衆院選挙制度協議会が初開催 与野党で定数削減を巡り激しい議論
衆議院議長のもとに設置された与野党参加の選挙制度協議会が2026年4月16日、今国会で初めて開催されました。自民党と日本維新の会の与党連立政権は、連立合意書に基づき議員定数の1割削減などを提案しましたが、野党側からは強い反対意見が相次ぎ、協議は難航する様相を見せています。
与党が定数削減法案を主張 野党は「議題追加」に批判
協議会では、座長を務める鈴木馨祐前法相のあいさつから始まり、7つの政党がそれぞれ意見を表明しました。自民党の長谷川淳二氏は「1割の定数削減を目指して法改正すべきだ」と強く主張し、維新の会の金村龍那氏も「45議席を削減すべきだ」と訴えました。与党側は昨年12月に衆院議員定数を1割削減する法案を提出しており、協議会で1年以内に結論が出ない場合には自動的に小選挙区25、比例区20を削減する規定も盛り込んでいます。
一方、野党側からは「定数は選挙制度と一体のものだ」として、単純な削減に反対する意見が続出しました。さらに、座長が議題に定数削減を追加しようとした動きに対しても、「丁寧な合意形成を」と批判が集中し、協議会の進め方そのものに不信感が示されました。
協議会の経緯と今後の展望
この選挙制度協議会は2024年12月に設置され、「一票の格差」の是正を含む選挙制度のあり方について議論を重ねてきました。しかし、2026年2月の衆院選挙を受けて、森英介議長のもとで「仕切り直し」となった今回の会合では、与野党の溝が鮮明になりました。

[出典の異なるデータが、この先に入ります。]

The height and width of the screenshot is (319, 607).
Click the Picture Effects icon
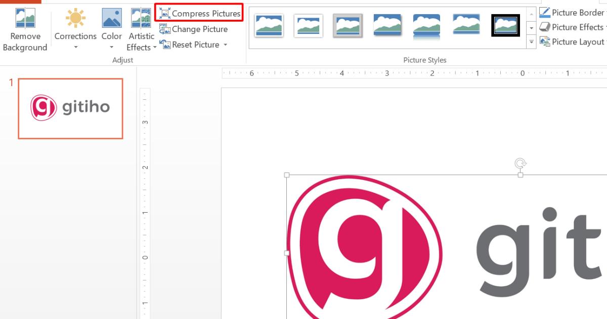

野党側は「法案審議の場ではない」と指摘し、定数削減を急ぐ与党の姿勢に懸念を表明。今後の協議では、選挙制度全体を見据えた包括的な議論が必要だと訴えています。与党が「数の力」で突き進む構えを見せる中、世界情勢が緊迫する今こそ、丁寧な合意形成が求められる局面となっています。
協議会の今後の日程は未定ですが、与野党の対立が解消されない限り、結論を見いだすのは容易ではない状況です。皇室典範改正など他の重要課題も控える中、政治的な駆け引きがさらに激化する可能性が指摘されています。